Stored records

..............................

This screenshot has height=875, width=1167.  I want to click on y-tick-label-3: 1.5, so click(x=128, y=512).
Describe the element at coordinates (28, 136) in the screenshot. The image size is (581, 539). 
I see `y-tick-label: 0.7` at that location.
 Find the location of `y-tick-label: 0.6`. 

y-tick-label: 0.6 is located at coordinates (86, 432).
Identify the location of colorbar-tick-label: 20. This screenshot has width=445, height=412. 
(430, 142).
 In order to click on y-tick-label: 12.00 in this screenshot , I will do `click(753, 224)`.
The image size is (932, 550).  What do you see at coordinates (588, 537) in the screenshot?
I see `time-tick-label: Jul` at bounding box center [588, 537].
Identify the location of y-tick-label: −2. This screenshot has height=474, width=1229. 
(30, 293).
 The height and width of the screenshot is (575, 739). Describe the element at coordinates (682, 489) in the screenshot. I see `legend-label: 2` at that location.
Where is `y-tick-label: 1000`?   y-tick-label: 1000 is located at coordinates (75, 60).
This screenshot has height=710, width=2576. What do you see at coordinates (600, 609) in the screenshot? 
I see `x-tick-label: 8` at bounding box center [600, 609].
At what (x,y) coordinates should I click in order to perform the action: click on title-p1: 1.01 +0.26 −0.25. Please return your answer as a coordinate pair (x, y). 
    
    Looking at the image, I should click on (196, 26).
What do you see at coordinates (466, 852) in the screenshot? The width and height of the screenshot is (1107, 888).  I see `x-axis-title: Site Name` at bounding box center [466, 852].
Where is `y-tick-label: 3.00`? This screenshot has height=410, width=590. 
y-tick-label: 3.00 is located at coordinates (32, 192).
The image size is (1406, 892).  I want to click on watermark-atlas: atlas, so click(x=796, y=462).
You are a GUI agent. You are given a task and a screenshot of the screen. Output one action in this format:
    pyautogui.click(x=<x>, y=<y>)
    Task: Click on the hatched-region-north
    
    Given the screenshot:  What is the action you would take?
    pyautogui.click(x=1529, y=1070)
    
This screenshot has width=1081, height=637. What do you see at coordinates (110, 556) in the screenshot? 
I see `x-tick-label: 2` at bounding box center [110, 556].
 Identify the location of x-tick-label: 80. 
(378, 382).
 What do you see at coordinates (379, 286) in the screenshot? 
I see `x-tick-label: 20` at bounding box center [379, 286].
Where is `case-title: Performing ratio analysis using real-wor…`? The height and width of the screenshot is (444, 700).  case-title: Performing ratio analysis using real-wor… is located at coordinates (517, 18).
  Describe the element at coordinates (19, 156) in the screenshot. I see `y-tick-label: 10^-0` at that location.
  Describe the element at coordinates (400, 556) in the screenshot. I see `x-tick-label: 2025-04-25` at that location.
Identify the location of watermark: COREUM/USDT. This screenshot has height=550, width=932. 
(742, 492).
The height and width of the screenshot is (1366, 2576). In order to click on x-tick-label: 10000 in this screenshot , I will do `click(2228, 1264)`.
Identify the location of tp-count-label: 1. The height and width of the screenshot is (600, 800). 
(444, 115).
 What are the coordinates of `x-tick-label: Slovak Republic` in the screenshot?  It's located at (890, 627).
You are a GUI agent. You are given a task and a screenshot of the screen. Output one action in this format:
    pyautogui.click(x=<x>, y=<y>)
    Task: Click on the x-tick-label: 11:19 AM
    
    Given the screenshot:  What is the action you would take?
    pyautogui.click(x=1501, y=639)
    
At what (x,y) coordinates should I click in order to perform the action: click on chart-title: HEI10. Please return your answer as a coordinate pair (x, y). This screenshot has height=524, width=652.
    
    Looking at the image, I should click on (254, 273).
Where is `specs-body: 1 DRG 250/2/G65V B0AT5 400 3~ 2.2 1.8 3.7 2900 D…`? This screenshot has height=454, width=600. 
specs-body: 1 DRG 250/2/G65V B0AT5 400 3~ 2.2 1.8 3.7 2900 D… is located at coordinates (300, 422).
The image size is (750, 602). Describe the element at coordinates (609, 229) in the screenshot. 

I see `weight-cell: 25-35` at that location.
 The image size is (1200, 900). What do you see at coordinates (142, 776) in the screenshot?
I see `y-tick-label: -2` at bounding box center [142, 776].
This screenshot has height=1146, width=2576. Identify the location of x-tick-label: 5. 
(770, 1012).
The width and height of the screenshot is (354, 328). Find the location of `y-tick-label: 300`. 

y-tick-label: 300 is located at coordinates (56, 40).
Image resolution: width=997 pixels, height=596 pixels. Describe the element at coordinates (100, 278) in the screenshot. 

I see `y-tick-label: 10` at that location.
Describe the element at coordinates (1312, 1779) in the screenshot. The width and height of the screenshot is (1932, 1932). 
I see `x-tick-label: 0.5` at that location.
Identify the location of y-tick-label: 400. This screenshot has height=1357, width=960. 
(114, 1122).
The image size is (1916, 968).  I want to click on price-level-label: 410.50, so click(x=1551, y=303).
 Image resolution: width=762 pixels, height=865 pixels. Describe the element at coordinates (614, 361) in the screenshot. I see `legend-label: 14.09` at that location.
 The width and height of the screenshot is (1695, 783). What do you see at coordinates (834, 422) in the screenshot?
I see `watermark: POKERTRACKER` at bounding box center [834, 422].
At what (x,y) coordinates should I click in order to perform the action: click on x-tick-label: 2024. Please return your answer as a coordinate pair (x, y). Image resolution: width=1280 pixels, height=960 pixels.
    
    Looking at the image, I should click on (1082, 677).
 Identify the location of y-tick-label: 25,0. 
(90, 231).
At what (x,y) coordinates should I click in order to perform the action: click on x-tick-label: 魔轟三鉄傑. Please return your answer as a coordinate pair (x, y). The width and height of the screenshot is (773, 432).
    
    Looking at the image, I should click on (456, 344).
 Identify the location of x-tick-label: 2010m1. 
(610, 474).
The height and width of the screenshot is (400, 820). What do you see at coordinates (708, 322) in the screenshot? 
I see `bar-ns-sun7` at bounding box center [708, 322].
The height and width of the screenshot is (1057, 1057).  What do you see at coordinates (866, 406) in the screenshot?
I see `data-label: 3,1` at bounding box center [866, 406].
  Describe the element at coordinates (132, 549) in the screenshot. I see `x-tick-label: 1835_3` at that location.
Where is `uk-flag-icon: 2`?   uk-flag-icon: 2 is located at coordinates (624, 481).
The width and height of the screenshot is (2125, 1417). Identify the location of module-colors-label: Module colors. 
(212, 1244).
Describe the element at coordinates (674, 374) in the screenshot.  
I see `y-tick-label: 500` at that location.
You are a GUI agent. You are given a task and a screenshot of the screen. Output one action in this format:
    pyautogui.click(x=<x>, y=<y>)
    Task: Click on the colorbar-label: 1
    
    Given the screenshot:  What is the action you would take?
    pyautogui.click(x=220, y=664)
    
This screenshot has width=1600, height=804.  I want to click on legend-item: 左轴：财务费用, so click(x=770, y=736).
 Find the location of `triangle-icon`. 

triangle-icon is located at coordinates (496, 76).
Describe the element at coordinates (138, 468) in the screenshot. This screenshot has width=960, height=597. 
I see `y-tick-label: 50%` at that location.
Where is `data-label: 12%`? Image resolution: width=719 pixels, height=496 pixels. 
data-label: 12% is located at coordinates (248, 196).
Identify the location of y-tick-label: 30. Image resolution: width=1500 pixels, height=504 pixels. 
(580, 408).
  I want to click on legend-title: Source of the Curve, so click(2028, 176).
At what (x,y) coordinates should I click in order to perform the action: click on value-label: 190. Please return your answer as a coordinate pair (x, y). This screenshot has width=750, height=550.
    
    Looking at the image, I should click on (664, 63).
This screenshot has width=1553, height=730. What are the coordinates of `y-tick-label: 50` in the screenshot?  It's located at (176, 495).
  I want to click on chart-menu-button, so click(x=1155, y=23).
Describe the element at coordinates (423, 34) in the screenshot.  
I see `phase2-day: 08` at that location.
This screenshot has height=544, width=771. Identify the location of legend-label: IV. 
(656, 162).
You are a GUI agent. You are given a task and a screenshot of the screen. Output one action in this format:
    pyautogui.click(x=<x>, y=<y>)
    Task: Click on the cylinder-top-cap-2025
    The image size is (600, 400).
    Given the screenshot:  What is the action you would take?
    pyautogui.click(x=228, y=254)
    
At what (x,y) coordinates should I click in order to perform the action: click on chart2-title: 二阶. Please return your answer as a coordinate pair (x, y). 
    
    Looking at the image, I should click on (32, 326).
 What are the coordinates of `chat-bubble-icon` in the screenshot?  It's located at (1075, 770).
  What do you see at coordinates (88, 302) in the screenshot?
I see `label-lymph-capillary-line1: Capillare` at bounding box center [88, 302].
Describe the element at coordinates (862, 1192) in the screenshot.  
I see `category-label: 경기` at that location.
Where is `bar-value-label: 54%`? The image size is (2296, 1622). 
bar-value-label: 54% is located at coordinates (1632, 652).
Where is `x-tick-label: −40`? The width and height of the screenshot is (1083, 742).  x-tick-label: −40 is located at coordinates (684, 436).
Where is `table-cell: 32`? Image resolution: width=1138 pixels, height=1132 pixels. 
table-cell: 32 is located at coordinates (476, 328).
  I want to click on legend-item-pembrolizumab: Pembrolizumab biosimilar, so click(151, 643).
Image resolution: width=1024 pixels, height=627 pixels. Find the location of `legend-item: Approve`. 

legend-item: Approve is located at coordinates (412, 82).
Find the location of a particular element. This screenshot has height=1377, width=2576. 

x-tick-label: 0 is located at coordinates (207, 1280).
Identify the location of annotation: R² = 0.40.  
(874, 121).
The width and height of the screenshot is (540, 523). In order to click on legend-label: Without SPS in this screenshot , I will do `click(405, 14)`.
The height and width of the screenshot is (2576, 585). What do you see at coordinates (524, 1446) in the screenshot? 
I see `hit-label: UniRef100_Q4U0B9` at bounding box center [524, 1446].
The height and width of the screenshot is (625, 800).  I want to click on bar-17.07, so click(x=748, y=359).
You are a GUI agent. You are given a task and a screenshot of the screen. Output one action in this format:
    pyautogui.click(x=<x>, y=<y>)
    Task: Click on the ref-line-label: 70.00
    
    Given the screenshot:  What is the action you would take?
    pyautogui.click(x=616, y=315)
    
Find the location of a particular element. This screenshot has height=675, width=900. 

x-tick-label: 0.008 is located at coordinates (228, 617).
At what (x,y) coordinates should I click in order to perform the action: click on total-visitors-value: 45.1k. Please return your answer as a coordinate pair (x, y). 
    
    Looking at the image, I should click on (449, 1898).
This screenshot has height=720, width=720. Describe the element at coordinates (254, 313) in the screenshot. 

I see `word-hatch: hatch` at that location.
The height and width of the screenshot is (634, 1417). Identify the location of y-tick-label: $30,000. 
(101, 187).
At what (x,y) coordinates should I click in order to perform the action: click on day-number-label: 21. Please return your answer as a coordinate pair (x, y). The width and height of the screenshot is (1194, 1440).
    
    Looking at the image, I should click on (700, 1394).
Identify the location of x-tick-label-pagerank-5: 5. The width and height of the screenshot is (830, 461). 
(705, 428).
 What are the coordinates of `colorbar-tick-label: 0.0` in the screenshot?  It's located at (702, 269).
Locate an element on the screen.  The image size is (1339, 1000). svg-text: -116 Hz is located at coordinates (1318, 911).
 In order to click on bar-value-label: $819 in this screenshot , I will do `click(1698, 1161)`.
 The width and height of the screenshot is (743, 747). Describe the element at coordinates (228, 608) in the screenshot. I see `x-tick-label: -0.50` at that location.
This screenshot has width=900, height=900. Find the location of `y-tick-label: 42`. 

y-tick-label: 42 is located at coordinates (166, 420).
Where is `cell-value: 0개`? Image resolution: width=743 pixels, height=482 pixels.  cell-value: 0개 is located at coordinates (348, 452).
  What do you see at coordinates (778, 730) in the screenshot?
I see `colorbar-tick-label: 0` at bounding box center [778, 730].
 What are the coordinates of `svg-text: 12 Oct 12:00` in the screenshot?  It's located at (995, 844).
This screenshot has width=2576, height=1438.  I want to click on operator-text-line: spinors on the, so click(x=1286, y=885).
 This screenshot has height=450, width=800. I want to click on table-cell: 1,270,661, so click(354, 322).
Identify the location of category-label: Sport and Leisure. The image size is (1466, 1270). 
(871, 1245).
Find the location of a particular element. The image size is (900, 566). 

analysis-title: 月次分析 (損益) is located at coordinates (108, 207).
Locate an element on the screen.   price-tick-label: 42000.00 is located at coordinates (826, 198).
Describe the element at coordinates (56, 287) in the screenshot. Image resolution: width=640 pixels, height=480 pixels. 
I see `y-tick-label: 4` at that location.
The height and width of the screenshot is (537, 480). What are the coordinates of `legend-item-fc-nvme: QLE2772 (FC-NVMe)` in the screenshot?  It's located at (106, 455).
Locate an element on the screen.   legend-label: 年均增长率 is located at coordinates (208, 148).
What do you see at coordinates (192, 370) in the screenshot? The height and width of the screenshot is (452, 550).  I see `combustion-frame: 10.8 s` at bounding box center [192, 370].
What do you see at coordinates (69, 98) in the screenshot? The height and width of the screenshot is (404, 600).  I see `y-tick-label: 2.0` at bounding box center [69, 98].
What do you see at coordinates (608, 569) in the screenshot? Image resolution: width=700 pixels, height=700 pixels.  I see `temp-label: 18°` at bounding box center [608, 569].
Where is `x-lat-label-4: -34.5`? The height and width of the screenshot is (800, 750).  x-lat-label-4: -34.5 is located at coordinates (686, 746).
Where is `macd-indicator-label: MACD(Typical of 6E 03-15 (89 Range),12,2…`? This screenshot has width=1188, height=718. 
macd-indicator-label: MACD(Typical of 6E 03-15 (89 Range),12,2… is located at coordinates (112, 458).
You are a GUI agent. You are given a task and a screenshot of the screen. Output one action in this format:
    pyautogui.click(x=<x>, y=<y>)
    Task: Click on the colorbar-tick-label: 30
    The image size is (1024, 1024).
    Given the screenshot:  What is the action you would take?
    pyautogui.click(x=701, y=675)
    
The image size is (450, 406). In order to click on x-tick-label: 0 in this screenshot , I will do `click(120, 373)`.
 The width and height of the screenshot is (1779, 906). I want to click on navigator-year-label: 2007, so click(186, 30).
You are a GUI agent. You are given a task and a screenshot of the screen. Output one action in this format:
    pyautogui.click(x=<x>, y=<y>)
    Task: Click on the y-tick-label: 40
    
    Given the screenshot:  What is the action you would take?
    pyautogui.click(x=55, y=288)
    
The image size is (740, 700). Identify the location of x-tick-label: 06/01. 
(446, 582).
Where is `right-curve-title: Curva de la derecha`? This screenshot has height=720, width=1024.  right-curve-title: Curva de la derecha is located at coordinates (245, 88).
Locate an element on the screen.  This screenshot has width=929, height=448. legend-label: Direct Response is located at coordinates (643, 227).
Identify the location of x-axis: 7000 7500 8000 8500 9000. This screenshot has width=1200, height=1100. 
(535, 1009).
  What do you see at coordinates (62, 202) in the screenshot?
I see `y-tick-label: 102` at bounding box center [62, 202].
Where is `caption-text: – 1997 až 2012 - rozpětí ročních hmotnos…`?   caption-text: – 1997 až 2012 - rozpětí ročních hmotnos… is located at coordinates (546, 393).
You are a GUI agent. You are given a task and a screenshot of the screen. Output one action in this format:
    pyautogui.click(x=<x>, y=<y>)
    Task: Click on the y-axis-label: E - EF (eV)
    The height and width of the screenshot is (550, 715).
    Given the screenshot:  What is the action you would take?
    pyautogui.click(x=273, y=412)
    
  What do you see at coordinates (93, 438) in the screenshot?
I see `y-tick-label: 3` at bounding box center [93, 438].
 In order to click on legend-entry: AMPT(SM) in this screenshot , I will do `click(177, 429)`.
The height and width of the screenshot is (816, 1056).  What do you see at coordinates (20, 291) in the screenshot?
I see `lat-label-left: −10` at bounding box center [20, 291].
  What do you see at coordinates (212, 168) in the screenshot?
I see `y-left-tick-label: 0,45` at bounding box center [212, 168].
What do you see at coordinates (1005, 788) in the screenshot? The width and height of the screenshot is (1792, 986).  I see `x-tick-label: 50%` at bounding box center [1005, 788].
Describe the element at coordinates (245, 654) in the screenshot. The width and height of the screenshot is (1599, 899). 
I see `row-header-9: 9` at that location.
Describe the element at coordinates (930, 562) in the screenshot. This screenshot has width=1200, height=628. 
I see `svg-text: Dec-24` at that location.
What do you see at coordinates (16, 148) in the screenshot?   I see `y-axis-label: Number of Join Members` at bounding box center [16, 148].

..............................

Copy the lines of the listing above word for word, beginning at the line that contains "What do you see at coordinates (379, 286)" and stopping after the line that contains "(444, 115).".

 What do you see at coordinates (379, 286) in the screenshot? 
I see `x-tick-label: 20` at bounding box center [379, 286].
Where is `case-title: Performing ratio analysis using real-wor…`? The height and width of the screenshot is (444, 700).  case-title: Performing ratio analysis using real-wor… is located at coordinates (517, 18).
  Describe the element at coordinates (19, 156) in the screenshot. I see `y-tick-label: 10^-0` at that location.
  Describe the element at coordinates (400, 556) in the screenshot. I see `x-tick-label: 2025-04-25` at that location.
Identify the location of watermark: COREUM/USDT. This screenshot has height=550, width=932. 
(742, 492).
The height and width of the screenshot is (1366, 2576). In order to click on x-tick-label: 10000 in this screenshot , I will do `click(2228, 1264)`.
Identify the location of tp-count-label: 1. The height and width of the screenshot is (600, 800). 
(444, 115).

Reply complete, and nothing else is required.